→ Requirement: Produce a verbatim copy of the lines from the one holding "Given: Select the" through the last line of the listing, and nothing else.

*** Begin section ***

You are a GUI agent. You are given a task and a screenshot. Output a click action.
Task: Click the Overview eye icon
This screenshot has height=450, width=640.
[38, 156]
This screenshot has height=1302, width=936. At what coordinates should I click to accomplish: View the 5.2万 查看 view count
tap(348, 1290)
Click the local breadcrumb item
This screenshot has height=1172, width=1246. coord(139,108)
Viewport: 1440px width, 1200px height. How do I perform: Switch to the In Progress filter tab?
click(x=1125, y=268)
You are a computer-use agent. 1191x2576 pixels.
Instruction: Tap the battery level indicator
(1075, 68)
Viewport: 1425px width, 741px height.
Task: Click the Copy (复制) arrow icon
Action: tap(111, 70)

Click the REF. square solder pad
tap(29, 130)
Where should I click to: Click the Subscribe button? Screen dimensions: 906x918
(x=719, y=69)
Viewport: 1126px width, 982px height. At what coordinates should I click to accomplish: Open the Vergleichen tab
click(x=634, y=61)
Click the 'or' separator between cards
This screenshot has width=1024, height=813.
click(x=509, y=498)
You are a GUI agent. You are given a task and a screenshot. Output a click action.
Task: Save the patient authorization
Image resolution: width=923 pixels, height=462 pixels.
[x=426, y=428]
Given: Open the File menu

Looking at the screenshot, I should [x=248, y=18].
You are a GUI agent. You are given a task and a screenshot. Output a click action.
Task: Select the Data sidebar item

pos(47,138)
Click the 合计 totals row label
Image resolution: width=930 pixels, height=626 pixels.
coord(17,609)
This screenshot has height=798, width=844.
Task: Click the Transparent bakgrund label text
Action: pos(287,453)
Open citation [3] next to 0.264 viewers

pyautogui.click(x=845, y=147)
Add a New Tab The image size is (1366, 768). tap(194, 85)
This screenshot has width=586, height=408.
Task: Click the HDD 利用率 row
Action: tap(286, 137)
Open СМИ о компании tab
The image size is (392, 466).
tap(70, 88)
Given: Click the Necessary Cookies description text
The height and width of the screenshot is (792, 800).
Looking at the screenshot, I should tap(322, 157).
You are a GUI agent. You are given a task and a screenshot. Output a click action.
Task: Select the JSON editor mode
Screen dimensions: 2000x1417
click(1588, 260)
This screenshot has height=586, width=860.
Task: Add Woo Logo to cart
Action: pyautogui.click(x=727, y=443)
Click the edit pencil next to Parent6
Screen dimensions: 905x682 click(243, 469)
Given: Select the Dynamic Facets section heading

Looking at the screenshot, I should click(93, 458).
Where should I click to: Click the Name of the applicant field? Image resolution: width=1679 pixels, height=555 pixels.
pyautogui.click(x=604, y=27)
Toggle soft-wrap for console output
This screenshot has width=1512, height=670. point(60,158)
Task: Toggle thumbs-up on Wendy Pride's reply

*** End section ***

→ Result for this exercise:
Given: Select the Dynamic Facets section heading

Looking at the screenshot, I should click(93, 458).
Where should I click to: Click the Name of the applicant field? Image resolution: width=1679 pixels, height=555 pixels.
pyautogui.click(x=604, y=27)
Toggle soft-wrap for console output
This screenshot has width=1512, height=670. point(60,158)
Task: Toggle thumbs-up on Wendy Pride's reply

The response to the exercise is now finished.